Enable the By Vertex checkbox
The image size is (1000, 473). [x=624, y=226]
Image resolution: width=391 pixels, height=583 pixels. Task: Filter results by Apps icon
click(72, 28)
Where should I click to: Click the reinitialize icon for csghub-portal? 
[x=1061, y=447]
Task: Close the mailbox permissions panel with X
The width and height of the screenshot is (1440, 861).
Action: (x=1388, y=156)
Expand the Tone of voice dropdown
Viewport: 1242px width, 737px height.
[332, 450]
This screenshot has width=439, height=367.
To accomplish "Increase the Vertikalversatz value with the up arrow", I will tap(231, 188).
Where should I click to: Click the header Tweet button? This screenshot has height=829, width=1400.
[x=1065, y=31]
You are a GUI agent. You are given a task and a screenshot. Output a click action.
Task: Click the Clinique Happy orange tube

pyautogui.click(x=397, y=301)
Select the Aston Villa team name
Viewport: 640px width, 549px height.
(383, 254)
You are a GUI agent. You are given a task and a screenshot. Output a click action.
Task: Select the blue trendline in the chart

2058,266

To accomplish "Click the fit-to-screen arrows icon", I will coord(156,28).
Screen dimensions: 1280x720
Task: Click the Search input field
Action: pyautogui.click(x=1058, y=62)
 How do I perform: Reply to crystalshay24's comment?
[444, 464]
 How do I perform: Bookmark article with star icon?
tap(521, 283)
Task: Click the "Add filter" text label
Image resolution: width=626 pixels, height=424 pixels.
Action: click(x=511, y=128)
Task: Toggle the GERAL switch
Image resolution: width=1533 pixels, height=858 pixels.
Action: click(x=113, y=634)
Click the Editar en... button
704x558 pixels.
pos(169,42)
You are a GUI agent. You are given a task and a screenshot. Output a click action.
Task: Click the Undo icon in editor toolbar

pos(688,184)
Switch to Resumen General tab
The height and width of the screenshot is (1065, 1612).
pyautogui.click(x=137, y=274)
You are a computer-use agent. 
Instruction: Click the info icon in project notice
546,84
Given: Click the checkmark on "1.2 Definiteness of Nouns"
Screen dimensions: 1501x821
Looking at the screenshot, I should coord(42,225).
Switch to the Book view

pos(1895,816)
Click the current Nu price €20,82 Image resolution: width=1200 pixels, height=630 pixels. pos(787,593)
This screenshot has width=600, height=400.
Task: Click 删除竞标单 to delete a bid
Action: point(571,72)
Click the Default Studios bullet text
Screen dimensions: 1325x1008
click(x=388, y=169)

Work task: Given the word "text", show every line of the records that contains it.

Worked solution:
Task: Click the "Add filter" text label
Click the Default Studios bullet text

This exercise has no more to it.